** WHAT NEEDS TO BE DONE **
Go from the first line below to the one with "Oracle Latinoamérica (34, 40)" and print each line exactly.

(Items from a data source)
-*-
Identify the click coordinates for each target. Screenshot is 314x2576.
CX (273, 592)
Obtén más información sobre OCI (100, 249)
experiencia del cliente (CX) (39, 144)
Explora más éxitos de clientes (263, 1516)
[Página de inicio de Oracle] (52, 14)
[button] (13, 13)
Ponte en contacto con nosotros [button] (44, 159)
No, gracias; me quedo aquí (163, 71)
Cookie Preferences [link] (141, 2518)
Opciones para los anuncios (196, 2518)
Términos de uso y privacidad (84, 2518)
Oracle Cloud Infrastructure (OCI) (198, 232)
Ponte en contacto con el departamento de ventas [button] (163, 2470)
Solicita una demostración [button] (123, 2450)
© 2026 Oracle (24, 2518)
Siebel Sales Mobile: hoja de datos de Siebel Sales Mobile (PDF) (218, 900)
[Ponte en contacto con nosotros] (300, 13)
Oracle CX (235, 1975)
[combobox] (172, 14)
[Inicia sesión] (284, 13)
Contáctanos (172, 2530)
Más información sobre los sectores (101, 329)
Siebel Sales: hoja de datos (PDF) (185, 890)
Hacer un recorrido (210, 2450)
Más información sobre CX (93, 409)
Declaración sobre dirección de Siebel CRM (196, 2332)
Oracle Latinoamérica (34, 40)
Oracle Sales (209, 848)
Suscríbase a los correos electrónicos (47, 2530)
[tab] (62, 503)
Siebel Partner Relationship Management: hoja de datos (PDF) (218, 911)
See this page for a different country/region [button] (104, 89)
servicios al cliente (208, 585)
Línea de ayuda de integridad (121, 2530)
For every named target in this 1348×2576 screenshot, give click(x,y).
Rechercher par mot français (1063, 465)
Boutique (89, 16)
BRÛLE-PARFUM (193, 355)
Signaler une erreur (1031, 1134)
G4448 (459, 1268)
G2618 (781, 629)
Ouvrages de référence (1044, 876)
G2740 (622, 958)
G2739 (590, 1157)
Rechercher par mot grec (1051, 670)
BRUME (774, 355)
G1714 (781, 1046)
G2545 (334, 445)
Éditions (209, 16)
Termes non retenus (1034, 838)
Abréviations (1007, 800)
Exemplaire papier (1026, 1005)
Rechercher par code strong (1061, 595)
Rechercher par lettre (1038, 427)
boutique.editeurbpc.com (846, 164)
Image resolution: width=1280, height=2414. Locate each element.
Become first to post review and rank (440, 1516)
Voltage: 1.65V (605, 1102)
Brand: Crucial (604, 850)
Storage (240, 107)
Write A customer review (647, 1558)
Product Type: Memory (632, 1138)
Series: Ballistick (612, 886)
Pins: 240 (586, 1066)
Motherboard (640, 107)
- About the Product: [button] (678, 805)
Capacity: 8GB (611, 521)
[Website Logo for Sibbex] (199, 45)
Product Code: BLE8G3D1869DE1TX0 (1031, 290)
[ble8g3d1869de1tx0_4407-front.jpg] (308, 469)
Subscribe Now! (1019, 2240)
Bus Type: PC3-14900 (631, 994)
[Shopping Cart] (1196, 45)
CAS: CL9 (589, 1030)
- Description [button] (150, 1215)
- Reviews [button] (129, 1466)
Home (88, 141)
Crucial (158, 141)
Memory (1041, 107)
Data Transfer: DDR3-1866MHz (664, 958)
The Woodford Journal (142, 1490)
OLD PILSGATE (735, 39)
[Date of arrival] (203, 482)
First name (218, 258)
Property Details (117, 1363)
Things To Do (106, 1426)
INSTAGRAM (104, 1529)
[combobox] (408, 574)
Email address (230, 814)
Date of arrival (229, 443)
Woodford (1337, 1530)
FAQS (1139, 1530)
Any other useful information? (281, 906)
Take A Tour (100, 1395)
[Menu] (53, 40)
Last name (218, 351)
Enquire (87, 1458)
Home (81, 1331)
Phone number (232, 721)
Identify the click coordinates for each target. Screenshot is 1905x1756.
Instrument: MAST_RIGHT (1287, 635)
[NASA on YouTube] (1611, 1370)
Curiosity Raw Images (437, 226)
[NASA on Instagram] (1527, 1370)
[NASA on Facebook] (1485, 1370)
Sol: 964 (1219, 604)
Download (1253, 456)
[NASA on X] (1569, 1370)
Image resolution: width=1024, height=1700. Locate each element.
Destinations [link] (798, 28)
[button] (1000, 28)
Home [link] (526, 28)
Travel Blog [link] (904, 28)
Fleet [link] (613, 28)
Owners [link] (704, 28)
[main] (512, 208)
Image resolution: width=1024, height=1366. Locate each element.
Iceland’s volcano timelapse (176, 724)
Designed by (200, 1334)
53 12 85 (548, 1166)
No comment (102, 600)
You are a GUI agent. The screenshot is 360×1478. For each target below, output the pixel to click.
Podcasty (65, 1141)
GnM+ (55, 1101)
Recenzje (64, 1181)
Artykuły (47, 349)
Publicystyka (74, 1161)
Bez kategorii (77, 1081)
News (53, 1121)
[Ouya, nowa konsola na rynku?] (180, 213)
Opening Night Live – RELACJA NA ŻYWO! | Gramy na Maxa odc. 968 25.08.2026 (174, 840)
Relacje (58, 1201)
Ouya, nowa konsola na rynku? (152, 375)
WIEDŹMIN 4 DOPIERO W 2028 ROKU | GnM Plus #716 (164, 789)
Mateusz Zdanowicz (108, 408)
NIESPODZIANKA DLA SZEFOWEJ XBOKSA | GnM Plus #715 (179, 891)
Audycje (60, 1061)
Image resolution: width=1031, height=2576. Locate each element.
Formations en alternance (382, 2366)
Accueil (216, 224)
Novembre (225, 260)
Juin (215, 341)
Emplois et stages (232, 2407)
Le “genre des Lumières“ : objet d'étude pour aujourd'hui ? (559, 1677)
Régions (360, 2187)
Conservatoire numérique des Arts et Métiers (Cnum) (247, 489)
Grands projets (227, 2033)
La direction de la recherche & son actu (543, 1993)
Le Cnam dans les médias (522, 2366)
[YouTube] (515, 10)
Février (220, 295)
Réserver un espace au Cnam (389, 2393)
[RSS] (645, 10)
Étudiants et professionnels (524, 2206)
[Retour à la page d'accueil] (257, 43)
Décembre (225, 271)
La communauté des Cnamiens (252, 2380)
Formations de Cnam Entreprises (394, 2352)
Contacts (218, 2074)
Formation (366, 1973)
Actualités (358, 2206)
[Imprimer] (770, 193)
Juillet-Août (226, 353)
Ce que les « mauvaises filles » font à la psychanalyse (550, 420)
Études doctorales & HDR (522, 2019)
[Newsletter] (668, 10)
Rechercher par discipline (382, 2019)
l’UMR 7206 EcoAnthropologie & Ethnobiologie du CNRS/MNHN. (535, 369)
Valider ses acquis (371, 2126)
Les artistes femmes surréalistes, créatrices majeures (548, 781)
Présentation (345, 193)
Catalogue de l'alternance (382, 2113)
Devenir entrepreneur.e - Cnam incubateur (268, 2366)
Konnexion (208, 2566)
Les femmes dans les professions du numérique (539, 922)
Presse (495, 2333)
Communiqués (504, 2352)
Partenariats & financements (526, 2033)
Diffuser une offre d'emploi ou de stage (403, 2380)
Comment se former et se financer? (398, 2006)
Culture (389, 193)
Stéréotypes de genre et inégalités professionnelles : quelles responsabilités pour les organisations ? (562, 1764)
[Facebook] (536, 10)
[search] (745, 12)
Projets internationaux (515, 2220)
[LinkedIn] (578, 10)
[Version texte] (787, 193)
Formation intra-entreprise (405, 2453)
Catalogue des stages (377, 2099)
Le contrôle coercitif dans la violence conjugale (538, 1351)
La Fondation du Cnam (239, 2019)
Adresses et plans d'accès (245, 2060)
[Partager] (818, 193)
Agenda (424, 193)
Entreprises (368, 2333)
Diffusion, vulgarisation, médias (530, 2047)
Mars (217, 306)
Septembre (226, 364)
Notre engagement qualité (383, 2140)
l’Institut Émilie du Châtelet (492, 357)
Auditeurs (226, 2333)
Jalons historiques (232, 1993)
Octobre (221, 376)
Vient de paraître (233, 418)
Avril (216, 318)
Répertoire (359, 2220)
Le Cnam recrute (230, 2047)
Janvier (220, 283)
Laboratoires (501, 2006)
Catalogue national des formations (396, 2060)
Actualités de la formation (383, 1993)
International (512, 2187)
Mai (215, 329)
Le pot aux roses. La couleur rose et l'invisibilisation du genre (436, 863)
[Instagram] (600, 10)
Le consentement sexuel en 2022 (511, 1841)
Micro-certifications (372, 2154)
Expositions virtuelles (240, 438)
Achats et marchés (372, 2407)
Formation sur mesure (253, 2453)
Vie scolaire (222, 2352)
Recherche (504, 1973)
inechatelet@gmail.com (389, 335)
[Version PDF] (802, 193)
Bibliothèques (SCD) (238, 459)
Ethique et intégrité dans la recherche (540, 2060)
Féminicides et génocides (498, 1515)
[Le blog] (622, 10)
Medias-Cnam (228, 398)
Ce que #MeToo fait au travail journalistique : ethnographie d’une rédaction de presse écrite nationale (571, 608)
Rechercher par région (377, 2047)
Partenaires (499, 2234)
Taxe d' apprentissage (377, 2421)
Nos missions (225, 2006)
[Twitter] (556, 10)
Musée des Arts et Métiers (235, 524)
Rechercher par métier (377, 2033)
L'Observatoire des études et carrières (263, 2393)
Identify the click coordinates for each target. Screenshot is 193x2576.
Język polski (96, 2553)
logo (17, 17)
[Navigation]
-*-
** RESPONSE **
Identify the click coordinates for each target. Screenshot is 314x2576.
CX (273, 592)
Obtén más información sobre OCI (100, 249)
experiencia del cliente (CX) (39, 144)
Explora más éxitos de clientes (263, 1516)
[Página de inicio de Oracle] (52, 14)
[button] (13, 13)
Ponte en contacto con nosotros [button] (44, 159)
No, gracias; me quedo aquí (163, 71)
Cookie Preferences [link] (141, 2518)
Opciones para los anuncios (196, 2518)
Términos de uso y privacidad (84, 2518)
Oracle Cloud Infrastructure (OCI) (198, 232)
Ponte en contacto con el departamento de ventas [button] (163, 2470)
Solicita una demostración [button] (123, 2450)
© 2026 Oracle (24, 2518)
Siebel Sales Mobile: hoja de datos de Siebel Sales Mobile (PDF) (218, 900)
[Ponte en contacto con nosotros] (300, 13)
Oracle CX (235, 1975)
[combobox] (172, 14)
[Inicia sesión] (284, 13)
Contáctanos (172, 2530)
Más información sobre los sectores (101, 329)
Siebel Sales: hoja de datos (PDF) (185, 890)
Hacer un recorrido (210, 2450)
Más información sobre CX (93, 409)
Declaración sobre dirección de Siebel CRM (196, 2332)
Oracle Latinoamérica (34, 40)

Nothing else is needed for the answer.